Волосы ночного брата Бенедикт долго кромсал, уныло скрипя ржавыми ножницами. Отрезанное не поленился, пошёл прикопал подальше в лесу. То, что осталось, ворча и бурча, принялся красить размоченной в воде охрой. Краска ложилась плохо, но, в конце концов, он остался доволен.
– О да, теперь рютти. Рыжее. Как кирпич.
Щетину на подбородке тоже как следует натёр краской.
– Так-с. Теперь особые приметы. Воск, мучной клей, зола, свёкла.
– У нас нет свёклы, – сказала Арлетта.
– Нихт так нихт. Тут ещё помады для щёк немного осталось. Прикупить надо. Опьять расход, но с голым лицом выступать не комильфо. Та-ак-с. Палачьи в здешней стороне не есть гут. Криворукий они есть. Кто так уши резать? В Остзее не так. Там аккуратно работают. Тц-тц-тц. Старый шрам зальепим. Сверху лишай нарисуем, чтоб руки никто почём зря не тянул.
Кроме лишая в запасе у Бенедикта были бельмо на глазу, чирьи, болячки, пара бородавок.
Арлетта трудилась в поте лица. Грела, разминала воск, растирала краски.
– Ну как? Готово?
– Найн. Перебор, – вздохнул Бенедикт, – он должен быть обычный, а он есть вышел очень страшный. Запомнят его. Плохо будет.
Покряхтел, подумал, оставил только две бородавки, одну над бровью, вторую – под носом. Добавил веснушек. Приподнял верхнюю губу, сделал вроде заячьей.
Ночной брат лежал смирно. Может, он и возражал бы против такого надругательства, но, пока ты без сознания, спорить трудно.
– Ну-с, сойдёт, – решил, наконец, Бенедикт. Рост ни убавить, ни прибавить, но, пока он лежит, никто не разберёт, какого он роста. Всё, теперь он есть Альф.
– Такой страшный? – удивилась Арлетта. – Альф был милый. Я помню.
– У меня бумаги его остались, – снизошёл до объяснения Бенедикт, – не продал в своё время, продешевить боялся. Чистые бумаги всякому нужны. Вот только возраст. Этот, видать, из молодых, да ранний. В такие юные годы и уже каторжный. Года прибавить придьётся. Теперь по бумагам ему тридцать два будет. Шпильман Альф, с каната недавно упал, поломался. Поняла?
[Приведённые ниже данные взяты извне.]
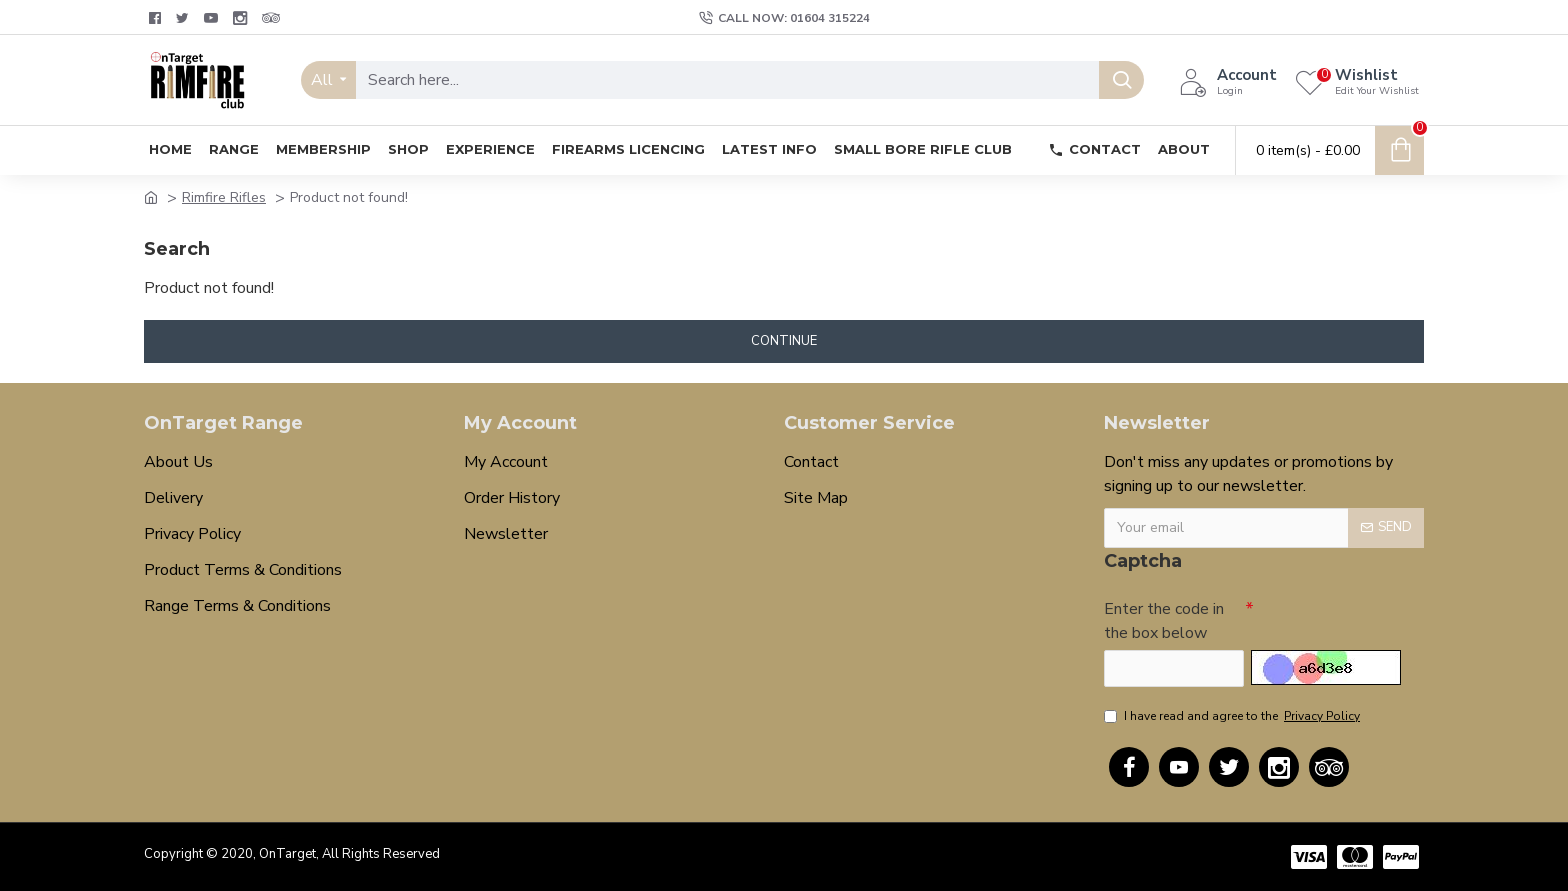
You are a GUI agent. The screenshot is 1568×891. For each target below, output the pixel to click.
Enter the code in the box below (1164, 620)
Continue (784, 341)
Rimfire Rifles (224, 197)
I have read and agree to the (1233, 716)
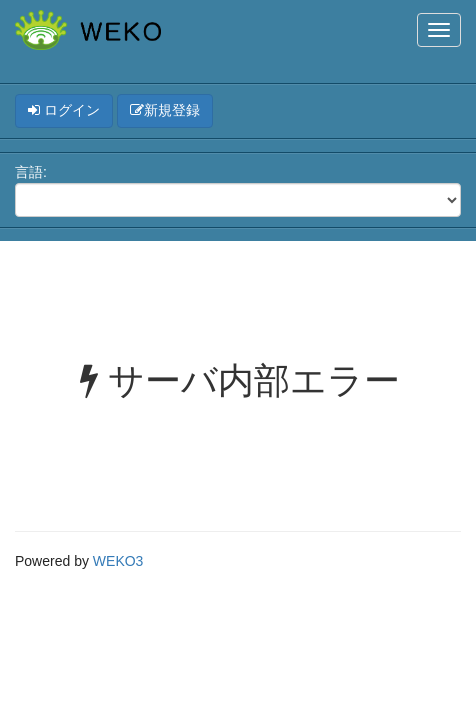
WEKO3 (118, 561)
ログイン (64, 110)
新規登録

– Чего уж тут не понять, – сказала Арлетта.
Глава 5
На третий день пути Бенедикт сильно пожалел о своей доброте и без перерыва костерил Арлетту на четырёх языках, припоминая такие забранки, которых она прежде от него не слышала. Ночного брата искали свирепо, с особым пристрастием. У каждой деревушки повозку останавливали, осматривали, обыскивали. Дважды налетал конный патруль. Бенедикт плюнул и решил ехать с поднятым полотном. Во-первых, чтоб не портили, а то каждый так и норовит палашом рубануть, во-вторых, чтоб все видели – скрывать им нечего. Вначале Арлетта пряталась, но оказалось, что никто ею не интересуется. В конце концов, Бенедикт начал говорить смело, мол, шпильманы мы, это вот дочка, а это младший брат, весь переломанный, с каната сорвался. Арлетта изображала дурочку, ночной брат лежал в забытьи, и всякий видел, что приставать с вопросами к нему бесполезно. Бумаги у них были в порядке, а в гриме никто не усомнился. Шарахались от нарисованного лишая, плевались и крестились, заслышав про шпильманов, вымогали мзду, как же без этого, но пропускали. Бенедикт платил без радости, но и не споря. Арлетта тихо дивилась такой щедрости, но вопросов не задавала.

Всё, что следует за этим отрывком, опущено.